Monday, August 16, 2010

About Last Night... [Blu-ray]







About Last Night... [Blu-ray] Overview



Genre: Comedy
Rating: R
Release Date: 11-AUG-2009
Media Type: Blu-Ray

About Last Night... [Blu-ray] Specifications


For better or worse, David Mamet's hit play Sexual Perversity in Chicago is watered down into this romantic comedy about a couple (played by Rob Lowe and Demi Moore) who get together and then fall apart due to Lowe's character's inability to commit.
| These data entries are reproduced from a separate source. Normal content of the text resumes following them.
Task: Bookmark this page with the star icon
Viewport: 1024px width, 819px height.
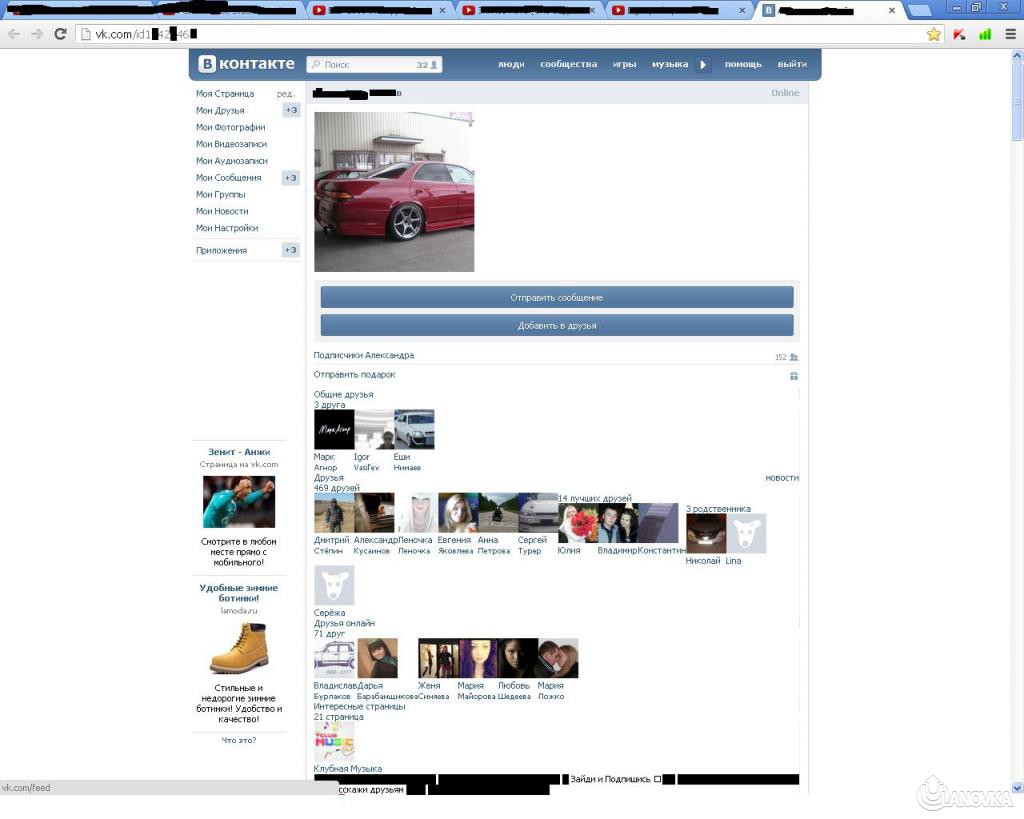Action: coord(934,34)
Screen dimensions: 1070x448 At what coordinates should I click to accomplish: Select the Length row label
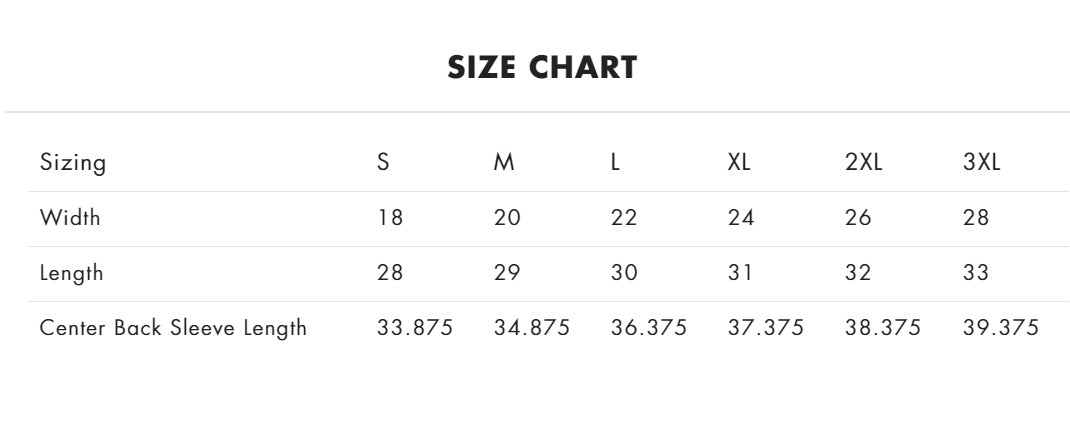[x=72, y=273]
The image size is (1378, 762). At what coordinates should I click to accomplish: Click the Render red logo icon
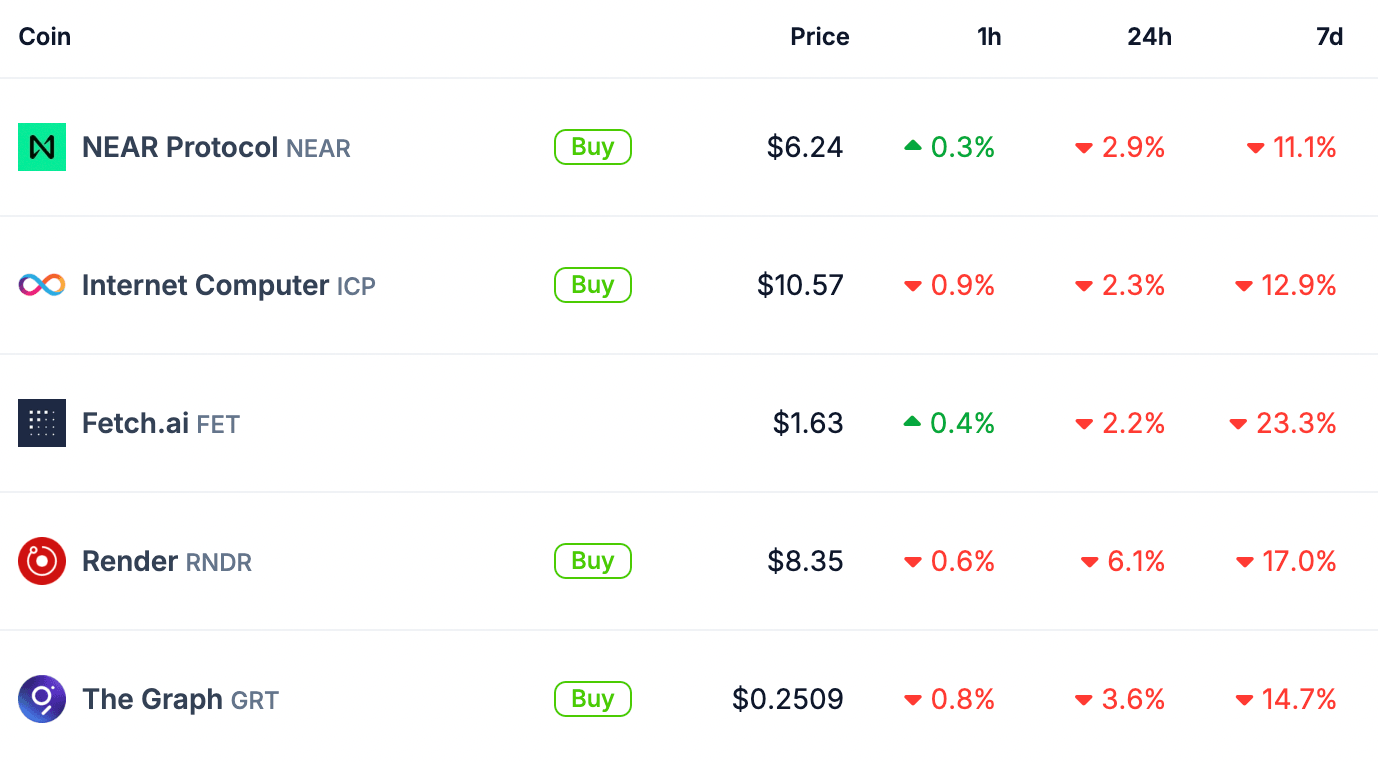click(42, 561)
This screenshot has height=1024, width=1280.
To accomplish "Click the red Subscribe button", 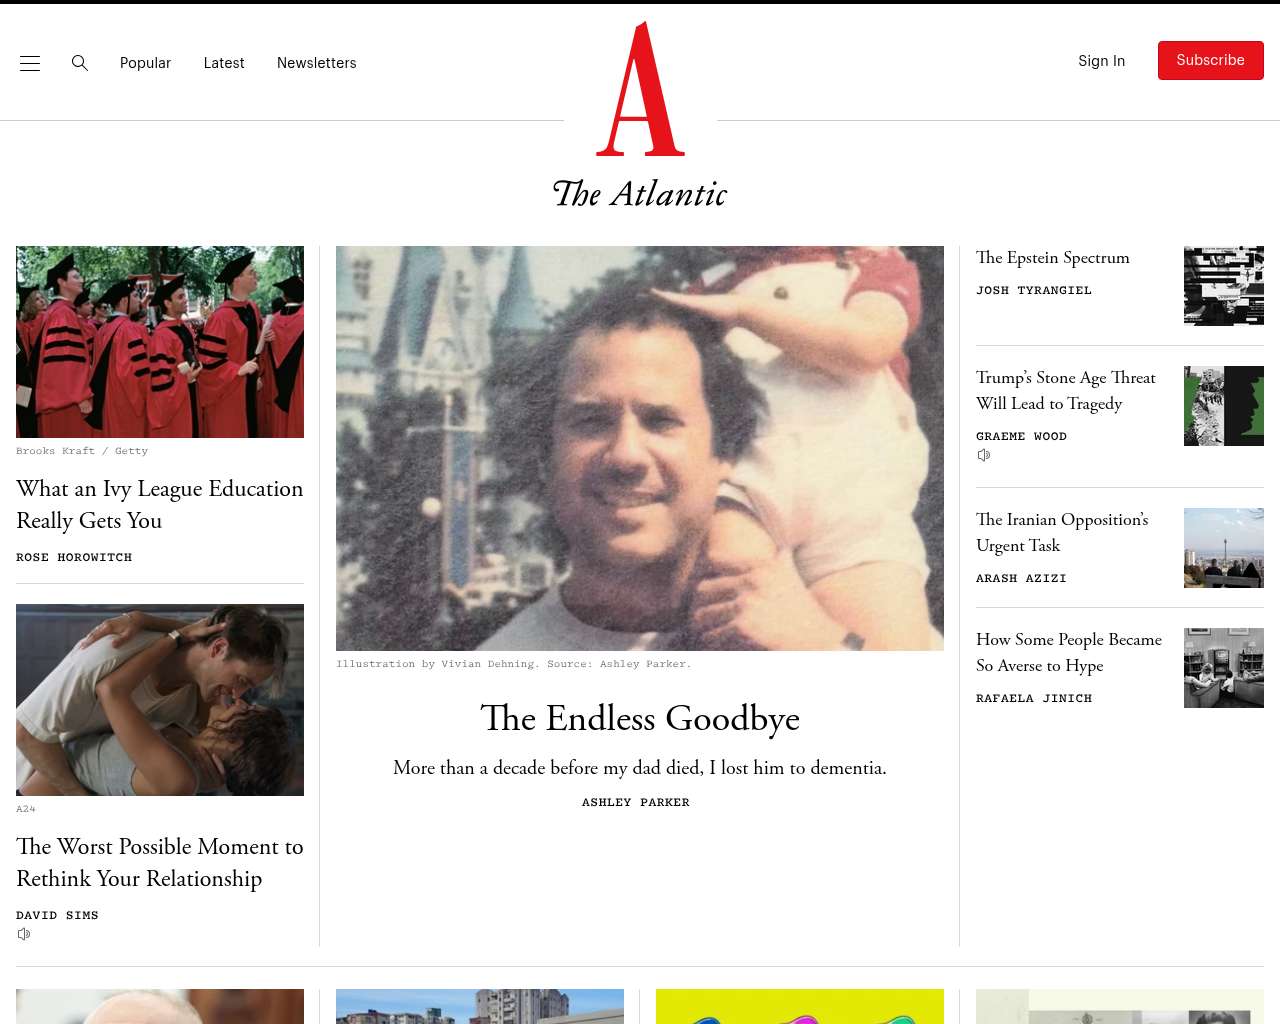I will click(x=1211, y=61).
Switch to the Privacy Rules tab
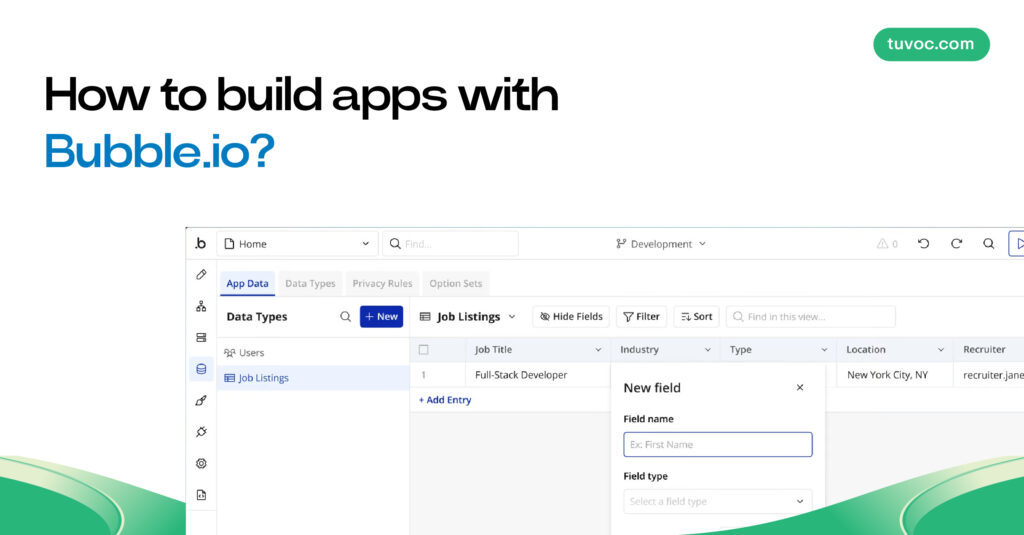The image size is (1024, 535). (x=382, y=284)
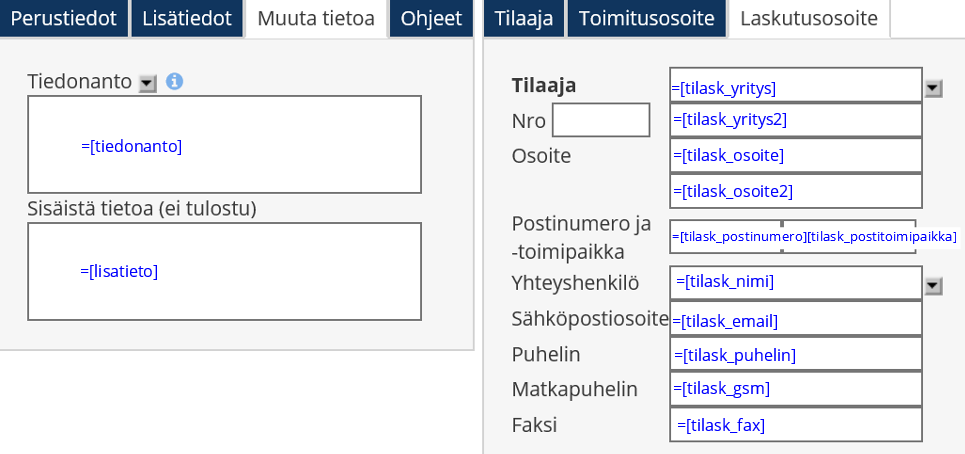Click the Sisäistä tietoa text area
The width and height of the screenshot is (965, 454).
point(224,271)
Jim Belushi is on hand as the gratuitously swinish best friend who looks at women as meat, and Elizabeth Perkins is entertainingly arch as Moore's gal pal and Belushi's nemesis. There's nothing about this 1986 film by Edward Zwick (cocreator of TV's thirtysomething and director of Glory and Courage Under Fire) that is at all reminiscent of Mamet, but that doesn't make it bad or dull. While one can feel the script straining to fill in gaps where chunks of the original play have disappeared, Zwick often successfully tells the story without words at all, relying on the actors to convey pure emotion. Lowe is good, and the then-willowy Moore's understated performance reminds one of the actress she might have been before she became a spectacle. --Tom Keogh

Customer Reviews


I remember, "About Last Night" was originally published in 1986, met, was not drafted with knives of the critics, however, yawning contempt. This can probably be attributed to the ridiculous Flack held for the stars Rob Lowe and Demi Moore. You see the movie again for the first time in twenty years is safe to say that this is some of the best works of Lowe and Moore have ever done. It helps if there is a decent script to play on a David Mamet, to work with. The film explores the birth ofa report of the first flower of love is ultimately a possible separation of reconciliation. The film examines the forces that the sacrifice of a report from within and from without. The forces that are outside Scuttle Lowe and good relationship with Moore's Jim Belushi and Elizabeth Perkins, whose reasons are less altruistic than indicated. This film is timeless, because the problems that exist outside the culture of the eighties there.